╭─ The records

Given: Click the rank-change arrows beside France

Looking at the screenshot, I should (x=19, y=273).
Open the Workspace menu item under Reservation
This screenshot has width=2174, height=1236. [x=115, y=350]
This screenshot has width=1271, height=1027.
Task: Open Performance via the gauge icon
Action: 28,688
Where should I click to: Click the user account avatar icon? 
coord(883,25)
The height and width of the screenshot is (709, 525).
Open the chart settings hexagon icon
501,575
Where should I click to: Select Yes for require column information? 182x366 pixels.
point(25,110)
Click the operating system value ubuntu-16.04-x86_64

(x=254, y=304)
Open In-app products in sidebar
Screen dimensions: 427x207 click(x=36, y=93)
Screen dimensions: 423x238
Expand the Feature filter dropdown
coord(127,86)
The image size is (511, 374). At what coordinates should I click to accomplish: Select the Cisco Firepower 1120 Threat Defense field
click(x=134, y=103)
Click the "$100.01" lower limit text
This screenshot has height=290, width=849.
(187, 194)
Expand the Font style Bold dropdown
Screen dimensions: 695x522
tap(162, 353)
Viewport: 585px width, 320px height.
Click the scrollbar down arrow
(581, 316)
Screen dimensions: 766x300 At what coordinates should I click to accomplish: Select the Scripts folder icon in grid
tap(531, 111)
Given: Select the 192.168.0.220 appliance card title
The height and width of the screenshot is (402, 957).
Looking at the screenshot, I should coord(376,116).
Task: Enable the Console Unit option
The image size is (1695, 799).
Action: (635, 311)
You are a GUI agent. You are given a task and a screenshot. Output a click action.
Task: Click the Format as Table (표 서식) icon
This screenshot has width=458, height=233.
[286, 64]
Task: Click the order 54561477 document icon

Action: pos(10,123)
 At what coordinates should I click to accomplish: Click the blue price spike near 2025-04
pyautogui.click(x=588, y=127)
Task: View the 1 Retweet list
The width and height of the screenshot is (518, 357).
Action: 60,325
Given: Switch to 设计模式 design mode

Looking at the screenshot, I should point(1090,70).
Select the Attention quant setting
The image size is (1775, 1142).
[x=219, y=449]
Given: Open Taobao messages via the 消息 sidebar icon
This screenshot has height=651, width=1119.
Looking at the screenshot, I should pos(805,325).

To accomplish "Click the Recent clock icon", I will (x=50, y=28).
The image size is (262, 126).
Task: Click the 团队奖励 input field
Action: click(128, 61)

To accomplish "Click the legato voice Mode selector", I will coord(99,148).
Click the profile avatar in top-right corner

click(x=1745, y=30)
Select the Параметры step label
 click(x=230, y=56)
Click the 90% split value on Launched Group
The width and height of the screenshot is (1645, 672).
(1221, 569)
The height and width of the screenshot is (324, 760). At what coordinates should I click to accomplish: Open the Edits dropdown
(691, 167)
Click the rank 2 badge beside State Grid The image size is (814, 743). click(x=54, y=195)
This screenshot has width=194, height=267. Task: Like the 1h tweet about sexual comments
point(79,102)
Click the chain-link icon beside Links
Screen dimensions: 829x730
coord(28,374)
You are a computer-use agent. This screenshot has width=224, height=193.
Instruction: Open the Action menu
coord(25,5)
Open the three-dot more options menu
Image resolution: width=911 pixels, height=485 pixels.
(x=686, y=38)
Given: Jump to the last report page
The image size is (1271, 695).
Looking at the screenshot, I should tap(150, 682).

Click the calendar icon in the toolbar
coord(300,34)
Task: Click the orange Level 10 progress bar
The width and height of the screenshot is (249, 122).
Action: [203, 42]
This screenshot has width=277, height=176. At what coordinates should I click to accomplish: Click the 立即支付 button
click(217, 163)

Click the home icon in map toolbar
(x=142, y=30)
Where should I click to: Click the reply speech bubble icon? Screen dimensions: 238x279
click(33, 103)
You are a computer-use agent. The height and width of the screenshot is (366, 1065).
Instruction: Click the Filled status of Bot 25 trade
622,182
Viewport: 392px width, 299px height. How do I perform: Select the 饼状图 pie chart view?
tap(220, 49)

╰─

Reproduce the part of the listing above that begins with the line containing "Given: Jump to the last report page" and ends with the line containing "coord(300,34)", including both of those lines.

Given: Jump to the last report page
The image size is (1271, 695).
Looking at the screenshot, I should tap(150, 682).

Click the calendar icon in the toolbar
coord(300,34)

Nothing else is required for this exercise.